Here are a few suggestions I’ve heard about or thought about recently; can people suggest more and better ideas?

  1. Use proper control groups. 30% of judges thinking that a program is human is meaningless unless the judges also compare with actual humans. Pair up a human subject with a program, and the role of the judge is to establish which of the two subjects is the human and which is not.

  2. Toss out the persona tricks—no 13 year-olds, nobody with poor English skills. It was informative about human psychology that these tricks work, but we shouldn’t allow them in future. All human subjects will have adequate English and typing skills.

  3. On that subject, make sure the judges and subjects are properly motivated (financial rewards, prizes, prestige...) to detect or appear human. We should also brief them that our usual conversational approach to establish which kind of human they are dealing with, is not useful for determining whether they are dealing with a human at all.

  4. Use only elite judges.
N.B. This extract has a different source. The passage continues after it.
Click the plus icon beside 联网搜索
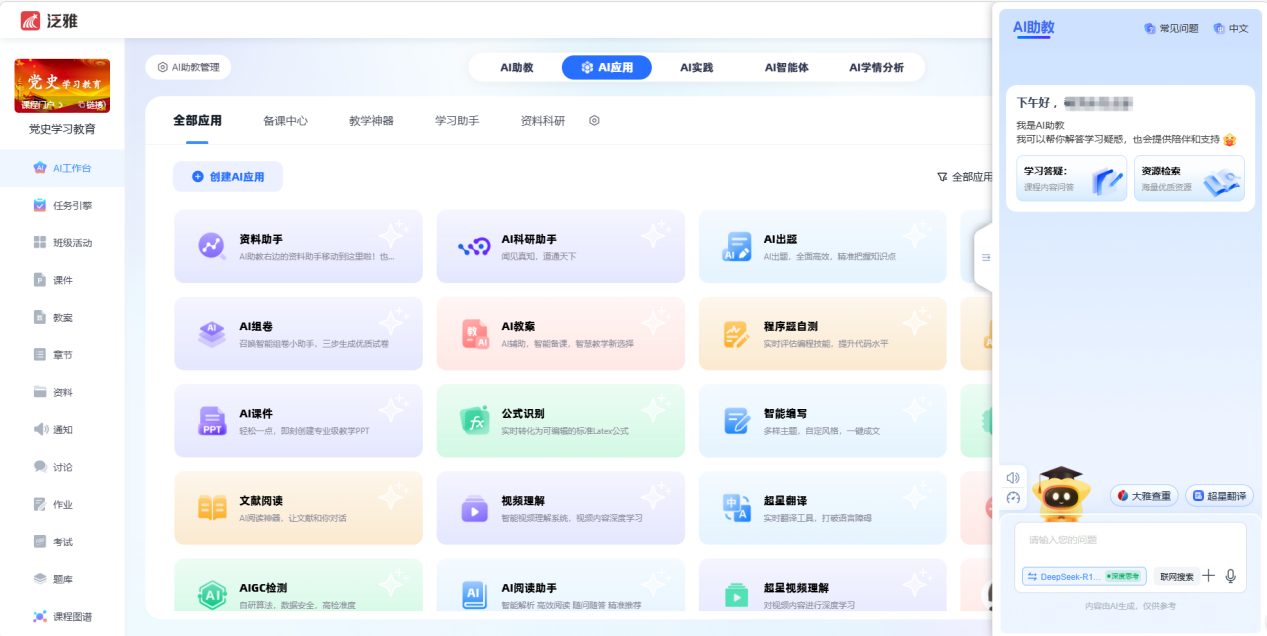Image resolution: width=1267 pixels, height=636 pixels. pyautogui.click(x=1208, y=576)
For instance, if Scott Aaronson can’t figure it out, the program must have some competence.

  5. Make a collection of generally applicable approaches (such as the Winograd Schemas) available to the judges, while emphasising they will have to come up with their own exact sentences, since anything online could have been used to optimise the program already.

  6. My favourite approach is to test the program on a task they were not optimised for. A cheap and easy way of doing that would be to test them on novel ASCII art.

My current method would be the lazy one of simply typing this, then waiting, arms folded:

“If you want to prove you’re human, simply do nothing for 4 minutes, then re-type this sentence I’ve just written here, skipping one word out of 2”.